→ INFORMATION GIVEN

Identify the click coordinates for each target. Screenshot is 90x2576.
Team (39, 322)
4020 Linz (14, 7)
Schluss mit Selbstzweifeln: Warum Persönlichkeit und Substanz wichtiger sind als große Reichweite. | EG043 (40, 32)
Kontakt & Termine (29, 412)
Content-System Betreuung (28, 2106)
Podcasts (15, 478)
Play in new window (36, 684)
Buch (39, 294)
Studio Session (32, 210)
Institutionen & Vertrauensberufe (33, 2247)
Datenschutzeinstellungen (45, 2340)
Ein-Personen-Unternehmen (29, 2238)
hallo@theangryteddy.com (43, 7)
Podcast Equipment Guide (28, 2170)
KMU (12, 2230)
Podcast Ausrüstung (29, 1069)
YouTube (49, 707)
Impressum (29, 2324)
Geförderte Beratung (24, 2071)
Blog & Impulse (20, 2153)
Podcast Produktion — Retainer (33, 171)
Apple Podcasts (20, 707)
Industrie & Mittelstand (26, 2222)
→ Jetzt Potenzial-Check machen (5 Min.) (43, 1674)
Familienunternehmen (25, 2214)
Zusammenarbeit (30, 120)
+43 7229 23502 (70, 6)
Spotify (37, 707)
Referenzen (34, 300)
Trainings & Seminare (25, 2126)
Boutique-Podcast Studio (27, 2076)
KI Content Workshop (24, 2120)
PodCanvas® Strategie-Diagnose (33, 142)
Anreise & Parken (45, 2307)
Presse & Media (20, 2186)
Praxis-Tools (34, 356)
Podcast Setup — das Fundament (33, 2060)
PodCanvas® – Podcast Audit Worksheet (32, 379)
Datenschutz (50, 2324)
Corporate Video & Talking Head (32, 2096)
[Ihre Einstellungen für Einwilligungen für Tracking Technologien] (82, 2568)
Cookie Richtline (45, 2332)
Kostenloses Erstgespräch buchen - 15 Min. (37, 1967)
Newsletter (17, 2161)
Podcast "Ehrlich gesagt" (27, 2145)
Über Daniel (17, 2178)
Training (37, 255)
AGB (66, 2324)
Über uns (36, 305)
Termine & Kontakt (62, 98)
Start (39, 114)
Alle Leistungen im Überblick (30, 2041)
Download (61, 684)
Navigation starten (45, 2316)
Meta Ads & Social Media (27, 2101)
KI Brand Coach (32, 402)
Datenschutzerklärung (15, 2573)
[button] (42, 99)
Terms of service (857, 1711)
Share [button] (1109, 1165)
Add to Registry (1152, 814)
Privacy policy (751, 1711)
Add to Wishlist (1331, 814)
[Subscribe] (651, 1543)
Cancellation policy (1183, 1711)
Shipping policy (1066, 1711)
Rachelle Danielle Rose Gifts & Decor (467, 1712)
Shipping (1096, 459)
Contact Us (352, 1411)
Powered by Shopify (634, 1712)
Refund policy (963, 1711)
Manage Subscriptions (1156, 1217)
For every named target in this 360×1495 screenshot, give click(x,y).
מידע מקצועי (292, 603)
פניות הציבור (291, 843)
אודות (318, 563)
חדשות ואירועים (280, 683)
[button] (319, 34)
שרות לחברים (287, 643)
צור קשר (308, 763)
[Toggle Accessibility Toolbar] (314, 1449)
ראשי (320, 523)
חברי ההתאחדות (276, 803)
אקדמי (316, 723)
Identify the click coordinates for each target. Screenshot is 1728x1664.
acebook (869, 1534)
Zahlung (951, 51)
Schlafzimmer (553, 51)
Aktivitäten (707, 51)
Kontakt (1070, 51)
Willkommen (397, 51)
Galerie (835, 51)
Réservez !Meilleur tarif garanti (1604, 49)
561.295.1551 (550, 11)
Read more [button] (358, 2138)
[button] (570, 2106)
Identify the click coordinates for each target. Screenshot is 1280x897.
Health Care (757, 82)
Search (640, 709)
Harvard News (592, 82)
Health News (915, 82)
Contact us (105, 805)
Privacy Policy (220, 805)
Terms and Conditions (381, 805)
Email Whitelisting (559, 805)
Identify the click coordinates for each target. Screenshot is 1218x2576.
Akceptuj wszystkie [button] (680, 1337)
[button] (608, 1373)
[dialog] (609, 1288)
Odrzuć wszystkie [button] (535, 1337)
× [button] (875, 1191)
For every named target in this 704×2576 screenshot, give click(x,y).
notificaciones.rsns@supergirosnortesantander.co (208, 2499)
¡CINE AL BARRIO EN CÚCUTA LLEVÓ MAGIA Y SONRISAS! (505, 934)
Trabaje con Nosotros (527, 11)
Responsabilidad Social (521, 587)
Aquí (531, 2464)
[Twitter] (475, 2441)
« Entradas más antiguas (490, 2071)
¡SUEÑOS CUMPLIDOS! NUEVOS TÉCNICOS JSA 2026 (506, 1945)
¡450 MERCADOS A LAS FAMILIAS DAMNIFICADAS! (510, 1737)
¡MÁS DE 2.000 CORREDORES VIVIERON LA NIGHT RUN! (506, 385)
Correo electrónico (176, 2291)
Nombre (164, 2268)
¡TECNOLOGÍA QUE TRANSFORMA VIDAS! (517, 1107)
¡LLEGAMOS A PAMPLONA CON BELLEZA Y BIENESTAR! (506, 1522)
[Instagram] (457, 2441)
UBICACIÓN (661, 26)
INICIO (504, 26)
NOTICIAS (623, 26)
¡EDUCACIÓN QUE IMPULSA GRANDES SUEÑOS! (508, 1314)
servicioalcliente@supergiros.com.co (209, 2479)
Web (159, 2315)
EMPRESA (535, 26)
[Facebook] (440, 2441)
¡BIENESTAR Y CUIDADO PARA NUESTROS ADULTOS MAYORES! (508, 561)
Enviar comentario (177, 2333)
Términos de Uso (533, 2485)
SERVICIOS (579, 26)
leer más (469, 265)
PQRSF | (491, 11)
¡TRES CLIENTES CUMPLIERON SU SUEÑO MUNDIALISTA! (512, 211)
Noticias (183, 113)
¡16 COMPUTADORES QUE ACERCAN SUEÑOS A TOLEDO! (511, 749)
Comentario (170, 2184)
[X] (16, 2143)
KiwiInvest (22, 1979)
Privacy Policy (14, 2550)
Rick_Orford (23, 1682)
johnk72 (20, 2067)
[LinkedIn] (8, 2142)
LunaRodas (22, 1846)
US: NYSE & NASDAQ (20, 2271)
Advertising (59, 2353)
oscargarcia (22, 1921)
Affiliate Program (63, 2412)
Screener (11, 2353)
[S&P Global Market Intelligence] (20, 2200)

→ WHAT IS EXPECTED
Lines from the top of the entries above to the line that contains "Manage Subscriptions (1156, 1217)" should be set down exactly, please, with both ends kept and nothing added.

→ COMPLETED TASK
Identify the click coordinates for each target. Screenshot is 90x2576.
Team (39, 322)
4020 Linz (14, 7)
Schluss mit Selbstzweifeln: Warum Persönlichkeit und Substanz wichtiger sind als große Reichweite. | EG043 (40, 32)
Kontakt & Termine (29, 412)
Content-System Betreuung (28, 2106)
Podcasts (15, 478)
Play in new window (36, 684)
Buch (39, 294)
Studio Session (32, 210)
Institutionen & Vertrauensberufe (33, 2247)
Datenschutzeinstellungen (45, 2340)
Ein-Personen-Unternehmen (29, 2238)
hallo@theangryteddy.com (43, 7)
Podcast Equipment Guide (28, 2170)
KMU (12, 2230)
Podcast Ausrüstung (29, 1069)
YouTube (49, 707)
Impressum (29, 2324)
Geförderte Beratung (24, 2071)
Blog & Impulse (20, 2153)
Podcast Produktion — Retainer (33, 171)
Apple Podcasts (20, 707)
Industrie & Mittelstand (26, 2222)
→ Jetzt Potenzial-Check machen (5 Min.) (43, 1674)
Familienunternehmen (25, 2214)
Zusammenarbeit (30, 120)
+43 7229 23502 (70, 6)
Spotify (37, 707)
Referenzen (34, 300)
Trainings & Seminare (25, 2126)
Boutique-Podcast Studio (27, 2076)
KI Content Workshop (24, 2120)
PodCanvas® Strategie-Diagnose (33, 142)
Anreise & Parken (45, 2307)
Presse & Media (20, 2186)
Praxis-Tools (34, 356)
Podcast Setup — das Fundament (33, 2060)
PodCanvas® – Podcast Audit Worksheet (32, 379)
Datenschutz (50, 2324)
Corporate Video & Talking Head (32, 2096)
[Ihre Einstellungen für Einwilligungen für Tracking Technologien] (82, 2568)
Cookie Richtline (45, 2332)
Kostenloses Erstgespräch buchen - 15 Min. (37, 1967)
Newsletter (17, 2161)
Podcast "Ehrlich gesagt" (27, 2145)
Über Daniel (17, 2178)
Training (37, 255)
AGB (66, 2324)
Über uns (36, 305)
Termine & Kontakt (62, 98)
Start (39, 114)
Alle Leistungen im Überblick (30, 2041)
Download (61, 684)
Navigation starten (45, 2316)
Meta Ads & Social Media (27, 2101)
KI Brand Coach (32, 402)
Datenschutzerklärung (15, 2573)
[button] (42, 99)
Terms of service (857, 1711)
Share [button] (1109, 1165)
Add to Registry (1152, 814)
Privacy policy (751, 1711)
Add to Wishlist (1331, 814)
[Subscribe] (651, 1543)
Cancellation policy (1183, 1711)
Shipping policy (1066, 1711)
Rachelle Danielle Rose Gifts & Decor (467, 1712)
Shipping (1096, 459)
Contact Us (352, 1411)
Powered by Shopify (634, 1712)
Refund policy (963, 1711)
Manage Subscriptions (1156, 1217)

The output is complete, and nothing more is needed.